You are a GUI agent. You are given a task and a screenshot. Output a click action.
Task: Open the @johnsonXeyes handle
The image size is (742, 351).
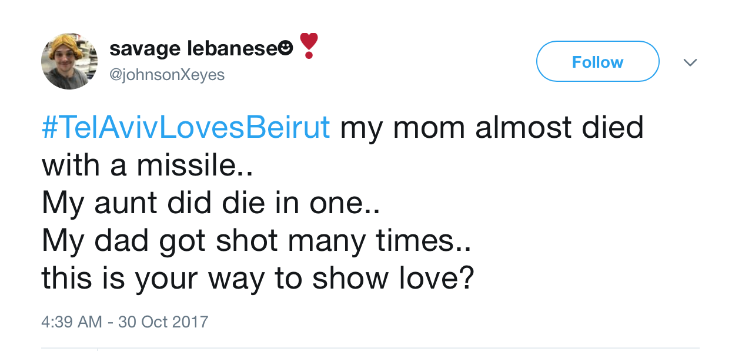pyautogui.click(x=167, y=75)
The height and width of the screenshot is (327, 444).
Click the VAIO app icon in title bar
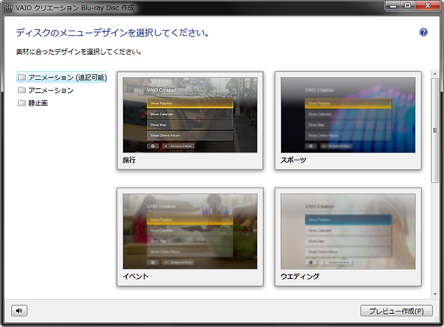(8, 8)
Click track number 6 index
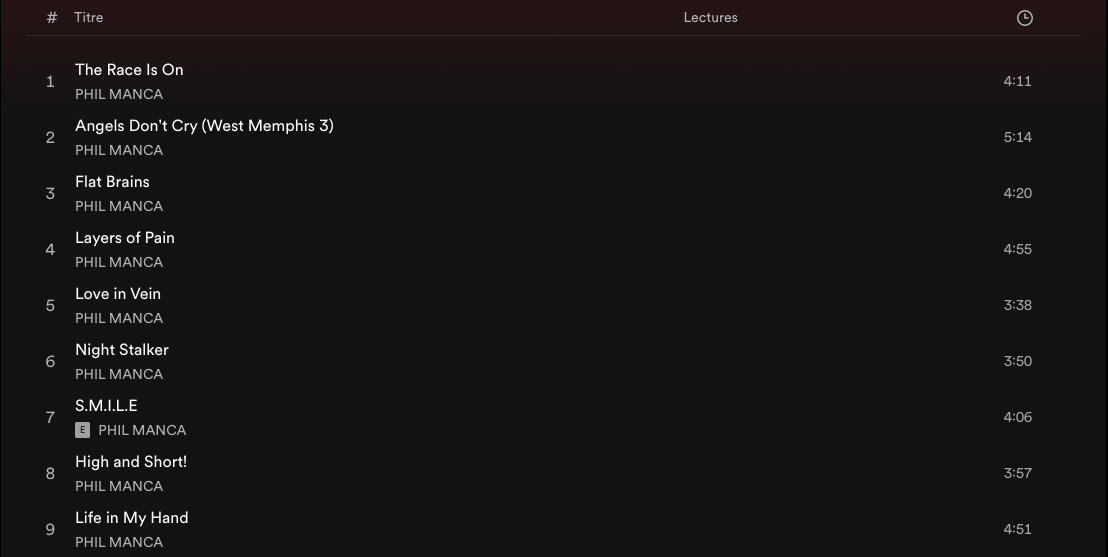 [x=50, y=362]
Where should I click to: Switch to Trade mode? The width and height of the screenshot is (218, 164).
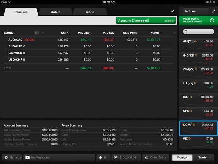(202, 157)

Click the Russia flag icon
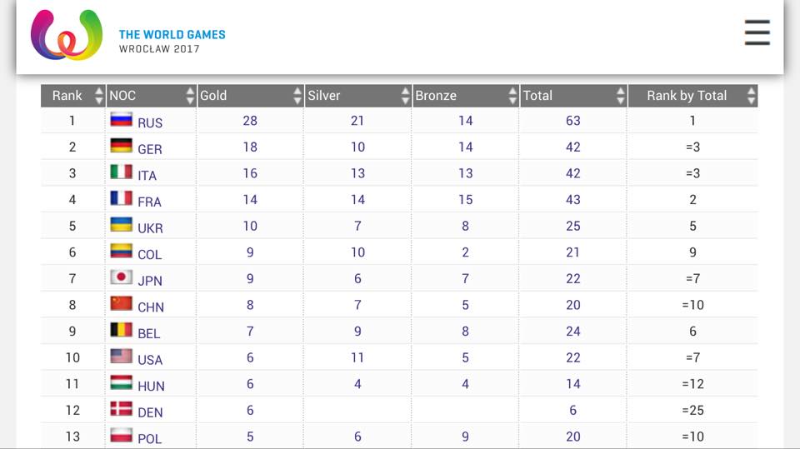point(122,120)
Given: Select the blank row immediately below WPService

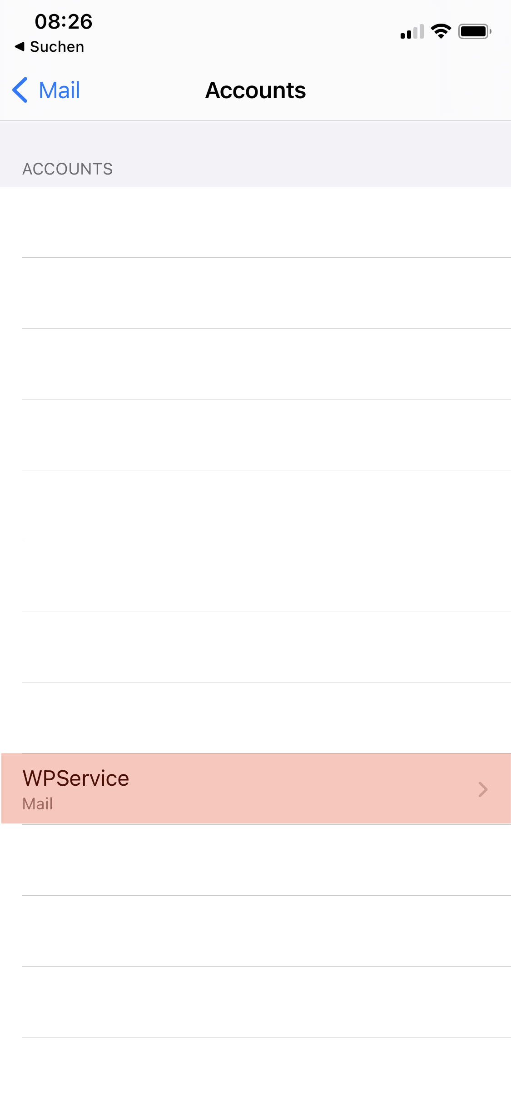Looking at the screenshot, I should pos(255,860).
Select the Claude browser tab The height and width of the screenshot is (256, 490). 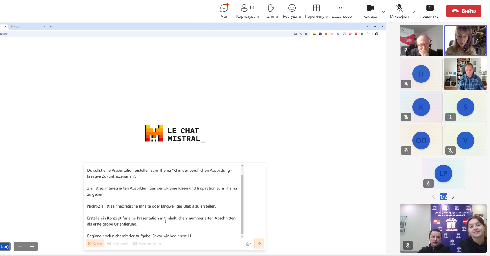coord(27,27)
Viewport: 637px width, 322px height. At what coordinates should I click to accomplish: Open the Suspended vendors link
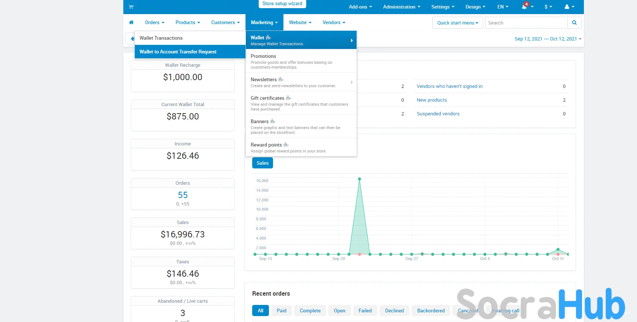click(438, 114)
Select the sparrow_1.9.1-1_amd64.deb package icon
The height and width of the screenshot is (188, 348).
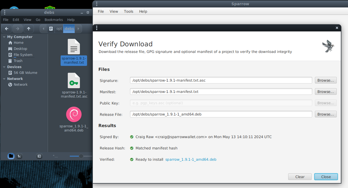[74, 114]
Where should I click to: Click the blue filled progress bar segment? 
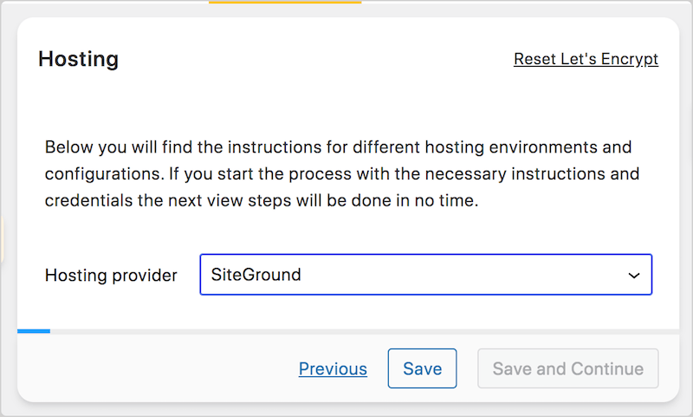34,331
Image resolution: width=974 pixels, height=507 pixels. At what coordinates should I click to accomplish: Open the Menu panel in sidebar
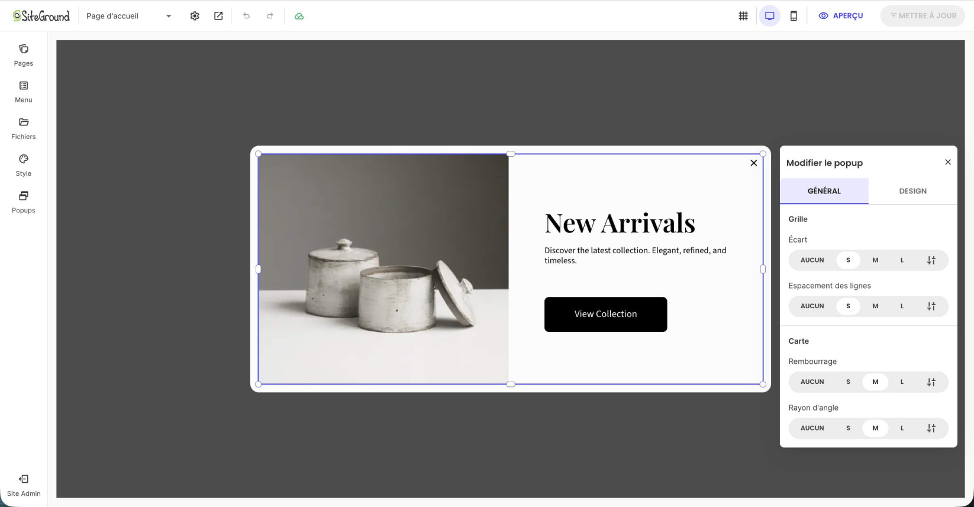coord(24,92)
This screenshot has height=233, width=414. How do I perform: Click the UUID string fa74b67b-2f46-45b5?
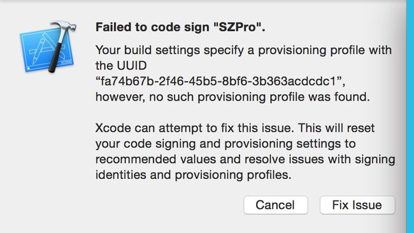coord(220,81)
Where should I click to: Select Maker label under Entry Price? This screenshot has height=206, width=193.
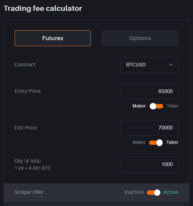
────────
**What to produce:** From the line that contains "Select the sparrow_1.9.1-1_amd64.deb" down to the final line of the entries above, please copy each line exactly, excluding pictures.

**Task response:**
Select the sparrow_1.9.1-1_amd64.deb package icon
The height and width of the screenshot is (188, 348).
[74, 114]
Where should I click to: Click the blue filled progress bar segment? 
34,331
Image resolution: width=974 pixels, height=507 pixels. At what coordinates should I click to accomplish: Open the Menu panel in sidebar
coord(24,92)
This screenshot has height=233, width=414. How do I perform: Click the UUID string fa74b67b-2f46-45b5?
coord(220,81)
Where should I click to: Select Maker label under Entry Price? This screenshot has height=206, width=193.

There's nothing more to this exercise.